> **WHAT IS BEING ASKED**
Below is some data. Retype exactly the lines starting at the one with "Click the Line column header" and ending at the one with "The width and height of the screenshot is (1098, 608).".

Start of GIVEN DATA

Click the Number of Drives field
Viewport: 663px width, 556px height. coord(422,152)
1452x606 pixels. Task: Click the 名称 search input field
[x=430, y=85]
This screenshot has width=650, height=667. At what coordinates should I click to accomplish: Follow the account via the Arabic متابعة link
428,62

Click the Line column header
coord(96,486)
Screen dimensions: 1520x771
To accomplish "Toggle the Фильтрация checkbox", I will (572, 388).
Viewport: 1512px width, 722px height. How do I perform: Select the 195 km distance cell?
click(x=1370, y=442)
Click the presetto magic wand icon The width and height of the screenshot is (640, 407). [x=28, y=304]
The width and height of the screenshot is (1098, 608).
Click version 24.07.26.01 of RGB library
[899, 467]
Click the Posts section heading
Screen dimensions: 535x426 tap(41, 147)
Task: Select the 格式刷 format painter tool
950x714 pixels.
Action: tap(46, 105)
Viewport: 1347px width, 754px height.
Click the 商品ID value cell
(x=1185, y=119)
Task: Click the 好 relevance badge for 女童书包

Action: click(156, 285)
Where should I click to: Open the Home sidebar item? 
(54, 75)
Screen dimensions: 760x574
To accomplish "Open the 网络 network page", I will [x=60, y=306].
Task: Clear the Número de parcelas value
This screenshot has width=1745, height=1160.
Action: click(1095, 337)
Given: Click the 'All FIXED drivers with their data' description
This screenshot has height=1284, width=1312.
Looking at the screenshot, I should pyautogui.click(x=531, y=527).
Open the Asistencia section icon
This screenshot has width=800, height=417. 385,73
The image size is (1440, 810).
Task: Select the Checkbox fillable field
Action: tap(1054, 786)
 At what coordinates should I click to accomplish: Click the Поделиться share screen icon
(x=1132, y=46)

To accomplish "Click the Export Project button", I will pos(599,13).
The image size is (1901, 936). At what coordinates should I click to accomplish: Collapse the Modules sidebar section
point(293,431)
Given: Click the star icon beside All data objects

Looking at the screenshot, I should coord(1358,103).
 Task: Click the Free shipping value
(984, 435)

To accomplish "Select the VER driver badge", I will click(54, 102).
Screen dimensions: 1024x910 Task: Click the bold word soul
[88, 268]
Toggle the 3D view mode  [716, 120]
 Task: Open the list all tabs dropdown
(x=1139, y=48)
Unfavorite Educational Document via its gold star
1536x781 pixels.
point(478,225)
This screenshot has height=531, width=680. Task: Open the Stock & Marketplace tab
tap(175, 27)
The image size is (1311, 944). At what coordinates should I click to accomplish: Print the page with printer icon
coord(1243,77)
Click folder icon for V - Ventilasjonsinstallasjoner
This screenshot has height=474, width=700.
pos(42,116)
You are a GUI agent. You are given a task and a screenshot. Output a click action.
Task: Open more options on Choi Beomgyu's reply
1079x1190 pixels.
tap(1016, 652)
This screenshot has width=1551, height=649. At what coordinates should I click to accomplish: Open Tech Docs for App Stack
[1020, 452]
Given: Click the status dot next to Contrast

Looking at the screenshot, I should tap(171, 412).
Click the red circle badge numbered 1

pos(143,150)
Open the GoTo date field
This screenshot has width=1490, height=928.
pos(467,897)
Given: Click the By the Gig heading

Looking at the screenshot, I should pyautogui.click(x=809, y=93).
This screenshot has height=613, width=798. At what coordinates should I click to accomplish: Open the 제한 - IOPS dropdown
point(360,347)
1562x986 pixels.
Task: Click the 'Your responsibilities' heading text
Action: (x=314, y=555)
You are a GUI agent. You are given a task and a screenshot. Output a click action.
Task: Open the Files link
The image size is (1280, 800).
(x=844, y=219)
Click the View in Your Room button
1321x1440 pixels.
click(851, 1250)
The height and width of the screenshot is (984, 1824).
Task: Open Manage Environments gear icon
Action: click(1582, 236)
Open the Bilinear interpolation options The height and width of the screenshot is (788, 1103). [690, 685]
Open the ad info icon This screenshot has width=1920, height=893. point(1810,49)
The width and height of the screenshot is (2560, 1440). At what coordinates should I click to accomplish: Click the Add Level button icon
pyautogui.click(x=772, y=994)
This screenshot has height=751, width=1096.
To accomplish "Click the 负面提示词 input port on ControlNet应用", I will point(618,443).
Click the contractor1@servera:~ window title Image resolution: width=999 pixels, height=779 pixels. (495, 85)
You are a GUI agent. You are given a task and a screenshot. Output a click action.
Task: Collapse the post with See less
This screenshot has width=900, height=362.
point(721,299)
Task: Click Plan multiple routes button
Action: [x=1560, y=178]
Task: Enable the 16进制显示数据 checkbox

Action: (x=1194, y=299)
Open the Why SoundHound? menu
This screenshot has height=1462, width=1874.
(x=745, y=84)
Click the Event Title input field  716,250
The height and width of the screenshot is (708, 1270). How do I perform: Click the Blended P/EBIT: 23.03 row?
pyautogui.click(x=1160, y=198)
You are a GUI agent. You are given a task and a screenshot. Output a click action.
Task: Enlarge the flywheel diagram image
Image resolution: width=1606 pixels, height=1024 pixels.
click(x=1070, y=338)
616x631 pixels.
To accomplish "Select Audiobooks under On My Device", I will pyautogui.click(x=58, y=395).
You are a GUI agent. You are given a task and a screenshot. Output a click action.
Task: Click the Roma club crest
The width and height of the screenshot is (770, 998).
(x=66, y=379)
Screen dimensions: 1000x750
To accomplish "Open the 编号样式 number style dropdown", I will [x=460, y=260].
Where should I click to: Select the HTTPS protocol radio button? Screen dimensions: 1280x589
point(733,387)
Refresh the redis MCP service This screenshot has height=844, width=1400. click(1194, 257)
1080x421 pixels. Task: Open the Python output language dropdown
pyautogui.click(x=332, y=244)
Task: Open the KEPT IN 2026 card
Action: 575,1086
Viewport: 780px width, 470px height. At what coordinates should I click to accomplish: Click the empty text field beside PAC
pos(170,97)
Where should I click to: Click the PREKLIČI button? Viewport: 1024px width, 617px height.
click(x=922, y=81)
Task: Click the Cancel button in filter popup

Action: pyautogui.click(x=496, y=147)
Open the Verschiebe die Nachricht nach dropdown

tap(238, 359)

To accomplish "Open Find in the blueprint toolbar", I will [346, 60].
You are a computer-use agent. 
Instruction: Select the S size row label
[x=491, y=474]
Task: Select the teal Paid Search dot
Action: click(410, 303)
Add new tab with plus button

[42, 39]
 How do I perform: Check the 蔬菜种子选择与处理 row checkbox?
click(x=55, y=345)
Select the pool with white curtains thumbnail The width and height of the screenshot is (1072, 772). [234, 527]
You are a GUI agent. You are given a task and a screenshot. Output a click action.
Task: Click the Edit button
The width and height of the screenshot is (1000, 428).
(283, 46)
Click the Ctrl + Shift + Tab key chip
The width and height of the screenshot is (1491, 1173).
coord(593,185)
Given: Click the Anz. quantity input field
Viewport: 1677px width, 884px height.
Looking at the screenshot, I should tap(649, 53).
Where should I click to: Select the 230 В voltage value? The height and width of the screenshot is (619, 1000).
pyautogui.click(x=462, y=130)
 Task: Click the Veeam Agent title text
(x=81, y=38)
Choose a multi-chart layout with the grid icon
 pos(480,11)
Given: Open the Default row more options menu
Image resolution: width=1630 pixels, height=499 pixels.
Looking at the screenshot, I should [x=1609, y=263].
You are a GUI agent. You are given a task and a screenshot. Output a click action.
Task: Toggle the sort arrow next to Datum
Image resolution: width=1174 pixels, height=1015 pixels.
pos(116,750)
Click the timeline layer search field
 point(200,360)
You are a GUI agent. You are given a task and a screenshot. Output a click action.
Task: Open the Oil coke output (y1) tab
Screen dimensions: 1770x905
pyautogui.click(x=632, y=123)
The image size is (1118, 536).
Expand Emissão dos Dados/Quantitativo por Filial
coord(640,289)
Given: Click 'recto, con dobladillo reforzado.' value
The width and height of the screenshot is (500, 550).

End of GIVEN DATA

> **WRITTEN REPLY**
Click the Line column header
coord(96,486)
Screen dimensions: 1520x771
To accomplish "Toggle the Фильтрация checkbox", I will (572, 388).
Viewport: 1512px width, 722px height. How do I perform: Select the 195 km distance cell?
click(x=1370, y=442)
Click the presetto magic wand icon The width and height of the screenshot is (640, 407). [x=28, y=304]
The width and height of the screenshot is (1098, 608).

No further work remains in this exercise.